Vendido
pela publicidade como um combustível limpo, o gás
natural veicular (GNV) não apenas tem emissões
muito próximas às da gasolina comum (em carros
fabricados a partir de 1997) como pode poluir até oito
vezes mais se não for usado em kits homologados pelo
Ibama (Instituto Brasileiro do Meio Ambiente dos Recursos
Naturais Renováveis).
Mas, como não há fiscalização
e os kits irregulares são bem mais baratos, as estimativas
mais otimistas -da indústria automobilística
e do Ibama- indicam que 1/3 da frota de passeio a gás
-680 mil veículos no país, podendo chegar a
1 milhão neste ano- não usa aparelhos de conversão
testados e autorizados pelo governo.
Como a resolução que obriga os equipamentos
a passarem pelo crivo do Ibama só foi publicada em
2002 e começou a valer mesmo no segundo semestre do
ano passado, os kits vendidos antes disso podem estar inadequados.
Isso significa até 450 mil carros poluindo mais do
que prevê a legislação do Proconve (Programa
de Controle da Poluição do Ar por Veículos
Automotores), levando-se em conta apenas os veículos
convertidos para gás até 2002.
O impacto só não é pior porque os carros
fabricados até 97 poluíam bem mais, pois não
tinham injeção eletrônica. Nesses casos,
mesmo um kit de gás não-homologado representou
um ganho ambiental. Não há, porém, dados
da idade da frota a gás.
Hoje já há a obrigatoriedade da venda apenas
dos kits "ambientalmente corretos" -que tenham o
CAGN (Certificado Ambiental para Uso do Gás Natural
em Veículos Automotores)-, mas o controle do cumprimento
da regra é precário, para não dizer inexistente.
Tanto é assim que das cerca de 40 empresas que vendem
equipamentos para conversão no Brasil, segundo a ABgnv
(Associação Brasileira do Gás Natural
Veicular), só 22 têm o CAGN.

**Instrução 1:** De acordo com o texto sobre o gás natural veicular, quantas das cerca de 40 empresas que vendem equipamentos para conversão no Brasil têm o CAGN?
O texto e as entradas que aparecem depois dele são materiais independentes, sem relação entre si.

**Dados do conjunto:**
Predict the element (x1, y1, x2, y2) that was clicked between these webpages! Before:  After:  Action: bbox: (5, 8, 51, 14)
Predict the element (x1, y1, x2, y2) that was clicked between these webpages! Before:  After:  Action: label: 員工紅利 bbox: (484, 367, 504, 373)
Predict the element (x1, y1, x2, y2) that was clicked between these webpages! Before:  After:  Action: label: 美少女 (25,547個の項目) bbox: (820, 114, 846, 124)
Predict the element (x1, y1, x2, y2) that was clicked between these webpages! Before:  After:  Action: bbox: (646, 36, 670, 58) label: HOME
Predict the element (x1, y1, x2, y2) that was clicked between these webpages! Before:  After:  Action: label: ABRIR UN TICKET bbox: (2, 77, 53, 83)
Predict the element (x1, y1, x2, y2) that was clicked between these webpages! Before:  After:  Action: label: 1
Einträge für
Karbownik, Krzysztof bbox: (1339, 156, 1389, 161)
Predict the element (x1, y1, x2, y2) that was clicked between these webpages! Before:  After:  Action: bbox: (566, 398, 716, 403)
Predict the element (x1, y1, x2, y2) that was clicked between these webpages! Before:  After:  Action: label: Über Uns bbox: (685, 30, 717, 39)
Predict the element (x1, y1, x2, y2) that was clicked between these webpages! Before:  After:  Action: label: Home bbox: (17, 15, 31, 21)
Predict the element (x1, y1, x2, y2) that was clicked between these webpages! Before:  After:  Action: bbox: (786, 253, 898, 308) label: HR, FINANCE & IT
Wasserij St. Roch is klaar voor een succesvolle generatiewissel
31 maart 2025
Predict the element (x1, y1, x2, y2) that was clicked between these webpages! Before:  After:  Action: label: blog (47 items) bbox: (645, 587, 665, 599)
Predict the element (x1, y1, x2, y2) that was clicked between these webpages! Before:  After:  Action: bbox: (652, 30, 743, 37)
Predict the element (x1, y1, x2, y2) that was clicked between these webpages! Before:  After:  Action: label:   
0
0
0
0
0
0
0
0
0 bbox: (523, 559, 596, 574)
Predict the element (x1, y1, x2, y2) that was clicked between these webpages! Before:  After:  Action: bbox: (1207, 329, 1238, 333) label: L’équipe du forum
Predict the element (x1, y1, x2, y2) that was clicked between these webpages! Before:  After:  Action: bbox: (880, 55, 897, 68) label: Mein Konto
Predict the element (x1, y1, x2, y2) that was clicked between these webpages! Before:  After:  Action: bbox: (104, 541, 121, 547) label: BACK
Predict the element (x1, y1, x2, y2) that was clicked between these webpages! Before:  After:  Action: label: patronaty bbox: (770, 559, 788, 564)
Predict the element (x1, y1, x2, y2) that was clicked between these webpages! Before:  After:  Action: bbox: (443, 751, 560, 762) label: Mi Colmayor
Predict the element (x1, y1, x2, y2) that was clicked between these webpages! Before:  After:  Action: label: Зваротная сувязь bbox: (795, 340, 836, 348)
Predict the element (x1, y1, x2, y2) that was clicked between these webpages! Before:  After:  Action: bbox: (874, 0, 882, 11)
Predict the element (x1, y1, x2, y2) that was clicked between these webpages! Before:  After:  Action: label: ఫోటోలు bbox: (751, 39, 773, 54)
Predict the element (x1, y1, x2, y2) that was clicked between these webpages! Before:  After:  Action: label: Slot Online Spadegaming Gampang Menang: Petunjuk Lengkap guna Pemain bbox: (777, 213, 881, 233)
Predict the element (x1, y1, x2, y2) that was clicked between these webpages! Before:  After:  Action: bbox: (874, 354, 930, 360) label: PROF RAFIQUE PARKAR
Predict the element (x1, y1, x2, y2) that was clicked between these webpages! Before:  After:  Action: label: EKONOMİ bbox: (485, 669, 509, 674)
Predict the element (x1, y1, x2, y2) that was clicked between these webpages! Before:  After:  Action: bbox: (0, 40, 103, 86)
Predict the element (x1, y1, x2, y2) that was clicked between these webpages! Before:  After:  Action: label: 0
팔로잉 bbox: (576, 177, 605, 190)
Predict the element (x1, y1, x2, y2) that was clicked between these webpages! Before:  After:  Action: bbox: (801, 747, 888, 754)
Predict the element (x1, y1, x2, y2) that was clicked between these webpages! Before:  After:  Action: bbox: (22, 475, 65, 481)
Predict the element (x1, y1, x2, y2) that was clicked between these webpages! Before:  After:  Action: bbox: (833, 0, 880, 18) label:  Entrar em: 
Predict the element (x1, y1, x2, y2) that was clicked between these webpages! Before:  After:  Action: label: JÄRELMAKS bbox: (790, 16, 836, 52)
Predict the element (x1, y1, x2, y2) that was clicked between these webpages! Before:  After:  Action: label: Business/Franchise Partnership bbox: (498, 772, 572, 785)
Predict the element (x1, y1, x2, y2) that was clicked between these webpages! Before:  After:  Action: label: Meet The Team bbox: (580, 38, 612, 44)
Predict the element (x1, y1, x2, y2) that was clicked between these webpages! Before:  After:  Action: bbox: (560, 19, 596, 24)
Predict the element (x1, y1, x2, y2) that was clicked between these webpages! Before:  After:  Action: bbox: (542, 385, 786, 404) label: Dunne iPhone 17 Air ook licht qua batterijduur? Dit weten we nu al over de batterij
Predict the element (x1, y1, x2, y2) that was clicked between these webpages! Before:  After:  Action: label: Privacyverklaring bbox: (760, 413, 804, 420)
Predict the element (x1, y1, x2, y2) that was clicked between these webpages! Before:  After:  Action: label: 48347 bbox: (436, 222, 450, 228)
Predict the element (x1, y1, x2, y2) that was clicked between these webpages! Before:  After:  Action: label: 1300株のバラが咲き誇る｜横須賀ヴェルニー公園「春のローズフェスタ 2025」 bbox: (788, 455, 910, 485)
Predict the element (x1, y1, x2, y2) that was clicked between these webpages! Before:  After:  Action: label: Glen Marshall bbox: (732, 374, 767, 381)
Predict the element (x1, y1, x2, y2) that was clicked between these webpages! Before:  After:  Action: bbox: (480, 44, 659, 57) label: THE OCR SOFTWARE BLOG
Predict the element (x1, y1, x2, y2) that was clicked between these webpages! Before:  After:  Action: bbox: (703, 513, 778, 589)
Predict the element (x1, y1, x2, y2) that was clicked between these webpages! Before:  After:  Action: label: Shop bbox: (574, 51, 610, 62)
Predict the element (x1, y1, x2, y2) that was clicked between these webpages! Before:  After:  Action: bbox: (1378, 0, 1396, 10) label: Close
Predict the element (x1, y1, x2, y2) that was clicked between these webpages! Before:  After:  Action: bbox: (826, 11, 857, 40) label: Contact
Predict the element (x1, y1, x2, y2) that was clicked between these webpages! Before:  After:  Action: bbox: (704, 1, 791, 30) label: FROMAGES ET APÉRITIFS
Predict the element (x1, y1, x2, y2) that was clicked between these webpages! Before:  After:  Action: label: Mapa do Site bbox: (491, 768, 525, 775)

**Instrução 2:** Nas entradas, reescreva apenas as linhas entre a que contém "587, 665, 599)" e a que contém "30, 743, 37)", inclusive. Substitua "clicked" por "selected" e mantenha todo o resto sem alteração.

**Resposta correta 1:** Só 22 delas têm o CAGN.

**Resposta correta 2:**
Predict the element (x1, y1, x2, y2) that was selected between these webpages! Before:  After:  Action: label: blog (47 items) bbox: (645, 587, 665, 599)
Predict the element (x1, y1, x2, y2) that was selected between these webpages! Before:  After:  Action: bbox: (652, 30, 743, 37)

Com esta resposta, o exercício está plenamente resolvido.